[Opening Record extracts section]
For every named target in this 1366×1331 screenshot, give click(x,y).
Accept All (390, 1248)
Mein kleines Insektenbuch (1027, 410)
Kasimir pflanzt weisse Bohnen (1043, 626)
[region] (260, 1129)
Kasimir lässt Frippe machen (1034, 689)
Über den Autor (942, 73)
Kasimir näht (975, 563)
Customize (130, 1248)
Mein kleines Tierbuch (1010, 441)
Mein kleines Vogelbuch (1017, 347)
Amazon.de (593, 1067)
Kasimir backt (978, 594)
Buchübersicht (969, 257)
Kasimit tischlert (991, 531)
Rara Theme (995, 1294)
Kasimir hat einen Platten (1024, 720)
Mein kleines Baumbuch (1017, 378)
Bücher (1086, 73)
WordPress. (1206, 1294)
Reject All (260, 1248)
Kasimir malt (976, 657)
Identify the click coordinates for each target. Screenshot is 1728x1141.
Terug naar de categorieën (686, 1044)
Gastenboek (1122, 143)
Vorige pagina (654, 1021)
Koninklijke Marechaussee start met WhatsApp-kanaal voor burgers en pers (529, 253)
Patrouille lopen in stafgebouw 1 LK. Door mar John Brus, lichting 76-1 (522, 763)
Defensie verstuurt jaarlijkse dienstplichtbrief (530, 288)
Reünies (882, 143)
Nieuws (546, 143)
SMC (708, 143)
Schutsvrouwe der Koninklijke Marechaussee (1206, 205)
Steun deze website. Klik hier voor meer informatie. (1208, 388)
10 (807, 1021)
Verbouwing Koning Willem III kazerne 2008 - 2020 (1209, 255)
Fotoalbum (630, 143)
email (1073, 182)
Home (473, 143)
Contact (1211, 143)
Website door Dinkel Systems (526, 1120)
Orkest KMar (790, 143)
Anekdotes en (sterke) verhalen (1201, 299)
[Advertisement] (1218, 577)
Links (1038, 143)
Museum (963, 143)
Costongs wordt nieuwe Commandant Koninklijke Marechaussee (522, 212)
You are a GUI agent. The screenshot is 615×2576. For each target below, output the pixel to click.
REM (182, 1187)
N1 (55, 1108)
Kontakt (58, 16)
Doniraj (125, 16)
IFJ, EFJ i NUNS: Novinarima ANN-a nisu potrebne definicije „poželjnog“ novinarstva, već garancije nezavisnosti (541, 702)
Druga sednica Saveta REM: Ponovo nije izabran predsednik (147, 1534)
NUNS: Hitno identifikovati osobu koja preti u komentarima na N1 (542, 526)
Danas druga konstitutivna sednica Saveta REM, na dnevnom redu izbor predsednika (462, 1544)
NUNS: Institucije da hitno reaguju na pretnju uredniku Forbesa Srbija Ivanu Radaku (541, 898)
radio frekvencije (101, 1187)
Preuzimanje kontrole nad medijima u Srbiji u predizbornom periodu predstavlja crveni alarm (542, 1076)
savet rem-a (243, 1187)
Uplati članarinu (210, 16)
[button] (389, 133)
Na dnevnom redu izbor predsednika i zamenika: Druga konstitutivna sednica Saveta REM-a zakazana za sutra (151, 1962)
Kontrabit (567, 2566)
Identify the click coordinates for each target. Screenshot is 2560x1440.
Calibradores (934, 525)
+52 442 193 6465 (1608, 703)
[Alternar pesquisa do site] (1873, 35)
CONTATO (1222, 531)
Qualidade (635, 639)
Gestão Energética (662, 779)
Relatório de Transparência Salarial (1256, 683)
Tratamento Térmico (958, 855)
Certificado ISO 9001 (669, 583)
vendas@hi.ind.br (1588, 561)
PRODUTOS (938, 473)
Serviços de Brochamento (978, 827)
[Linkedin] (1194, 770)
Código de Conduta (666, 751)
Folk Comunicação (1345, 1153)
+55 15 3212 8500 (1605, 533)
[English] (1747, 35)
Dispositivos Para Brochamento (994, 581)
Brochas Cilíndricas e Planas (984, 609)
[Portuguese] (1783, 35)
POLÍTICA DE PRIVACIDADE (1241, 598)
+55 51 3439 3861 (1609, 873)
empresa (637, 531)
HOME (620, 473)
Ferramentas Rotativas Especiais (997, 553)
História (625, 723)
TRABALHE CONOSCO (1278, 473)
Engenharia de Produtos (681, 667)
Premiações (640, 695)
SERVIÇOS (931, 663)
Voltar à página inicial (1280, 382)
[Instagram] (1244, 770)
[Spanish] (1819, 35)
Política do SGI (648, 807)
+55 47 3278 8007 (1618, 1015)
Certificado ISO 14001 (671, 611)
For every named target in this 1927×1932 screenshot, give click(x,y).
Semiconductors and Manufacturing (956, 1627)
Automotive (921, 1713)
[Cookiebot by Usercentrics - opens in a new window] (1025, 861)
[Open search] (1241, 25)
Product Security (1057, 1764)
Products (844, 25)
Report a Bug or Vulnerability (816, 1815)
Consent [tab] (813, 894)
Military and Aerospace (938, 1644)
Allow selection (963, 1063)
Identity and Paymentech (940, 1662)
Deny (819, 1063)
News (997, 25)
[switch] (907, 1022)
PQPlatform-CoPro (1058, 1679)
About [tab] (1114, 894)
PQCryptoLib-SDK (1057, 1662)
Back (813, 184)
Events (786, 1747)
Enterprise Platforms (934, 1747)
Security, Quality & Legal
[Closing Record extracts section]
_Action item:_ For each record above, output it exactly as written.

_Solution to this task:_
For every named target in this 1366×1331 screenshot, give click(x,y).
Accept All (390, 1248)
Mein kleines Insektenbuch (1027, 410)
Kasimir pflanzt weisse Bohnen (1043, 626)
[region] (260, 1129)
Kasimir lässt Frippe machen (1034, 689)
Über den Autor (942, 73)
Kasimir näht (975, 563)
Customize (130, 1248)
Mein kleines Tierbuch (1010, 441)
Mein kleines Vogelbuch (1017, 347)
Amazon.de (593, 1067)
Kasimir backt (978, 594)
Buchübersicht (969, 257)
Kasimit tischlert (991, 531)
Rara Theme (995, 1294)
Kasimir hat einen Platten (1024, 720)
Mein kleines Baumbuch (1017, 378)
Bücher (1086, 73)
WordPress. (1206, 1294)
Reject All (260, 1248)
Kasimir malt (976, 657)
Identify the click coordinates for each target. Screenshot is 1728x1141.
Terug naar de categorieën (686, 1044)
Gastenboek (1122, 143)
Vorige pagina (654, 1021)
Koninklijke Marechaussee start met WhatsApp-kanaal voor burgers en pers (529, 253)
Patrouille lopen in stafgebouw 1 LK. Door mar John Brus, lichting 76-1 (522, 763)
Defensie verstuurt jaarlijkse dienstplichtbrief (530, 288)
Reünies (882, 143)
Nieuws (546, 143)
SMC (708, 143)
Schutsvrouwe der Koninklijke Marechaussee (1206, 205)
Steun deze website. Klik hier voor meer informatie. (1208, 388)
10 (807, 1021)
Verbouwing Koning Willem III kazerne 2008 - 2020 (1209, 255)
Fotoalbum (630, 143)
email (1073, 182)
Home (473, 143)
Contact (1211, 143)
Website door Dinkel Systems (526, 1120)
Orkest KMar (790, 143)
Anekdotes en (sterke) verhalen (1201, 299)
[Advertisement] (1218, 577)
Links (1038, 143)
Museum (963, 143)
Costongs wordt nieuwe Commandant Koninklijke Marechaussee (522, 212)
You are a GUI agent. The screenshot is 615×2576. For each target below, output the pixel to click.
REM (182, 1187)
N1 (55, 1108)
Kontakt (58, 16)
Doniraj (125, 16)
IFJ, EFJ i NUNS: Novinarima ANN-a nisu potrebne definicije „poželjnog“ novinarstva, već garancije nezavisnosti (541, 702)
Druga sednica Saveta REM: Ponovo nije izabran predsednik (147, 1534)
NUNS: Hitno identifikovati osobu koja preti u komentarima na N1 (542, 526)
Danas druga konstitutivna sednica Saveta REM, na dnevnom redu izbor predsednika (462, 1544)
NUNS: Institucije da hitno reaguju na pretnju uredniku Forbesa Srbija Ivanu Radaku (541, 898)
radio frekvencije (101, 1187)
Preuzimanje kontrole nad medijima u Srbiji u predizbornom periodu predstavlja crveni alarm (542, 1076)
savet rem-a (243, 1187)
Uplati članarinu (210, 16)
[button] (389, 133)
Na dnevnom redu izbor predsednika i zamenika: Druga konstitutivna sednica Saveta REM-a zakazana za sutra (151, 1962)
Kontrabit (567, 2566)
Identify the click coordinates for each target. Screenshot is 2560x1440.
Calibradores (934, 525)
+52 442 193 6465 (1608, 703)
[Alternar pesquisa do site] (1873, 35)
CONTATO (1222, 531)
Qualidade (635, 639)
Gestão Energética (662, 779)
Relatório de Transparência Salarial (1256, 683)
Tratamento Térmico (958, 855)
Certificado ISO 9001 (669, 583)
vendas@hi.ind.br (1588, 561)
PRODUTOS (938, 473)
Serviços de Brochamento (978, 827)
[Linkedin] (1194, 770)
Código de Conduta (666, 751)
Folk Comunicação (1345, 1153)
+55 15 3212 8500 (1605, 533)
[English] (1747, 35)
Dispositivos Para Brochamento (994, 581)
Brochas Cilíndricas e Planas (984, 609)
[Portuguese] (1783, 35)
POLÍTICA DE PRIVACIDADE (1241, 598)
+55 51 3439 3861 (1609, 873)
empresa (637, 531)
HOME (620, 473)
Ferramentas Rotativas Especiais (997, 553)
História (625, 723)
TRABALHE CONOSCO (1278, 473)
Engenharia de Produtos (681, 667)
Premiações (640, 695)
SERVIÇOS (931, 663)
Voltar à página inicial (1280, 382)
[Instagram] (1244, 770)
[Spanish] (1819, 35)
Política do SGI (648, 807)
+55 47 3278 8007 (1618, 1015)
Certificado ISO 14001 (671, 611)
For every named target in this 1927×1932 screenshot, give click(x,y).
Semiconductors and Manufacturing (956, 1627)
Automotive (921, 1713)
[Cookiebot by Usercentrics - opens in a new window] (1025, 861)
[Open search] (1241, 25)
Product Security (1057, 1764)
Products (844, 25)
Report a Bug or Vulnerability (816, 1815)
Consent [tab] (813, 894)
Military and Aerospace (938, 1644)
Allow selection (963, 1063)
Identity and Paymentech (940, 1662)
Deny (819, 1063)
News (997, 25)
[switch] (907, 1022)
PQPlatform-CoPro (1058, 1679)
About [tab] (1114, 894)
PQCryptoLib-SDK (1057, 1662)
Back (813, 184)
Events (786, 1747)
Enterprise Platforms (934, 1747)
Security, Quality & Legal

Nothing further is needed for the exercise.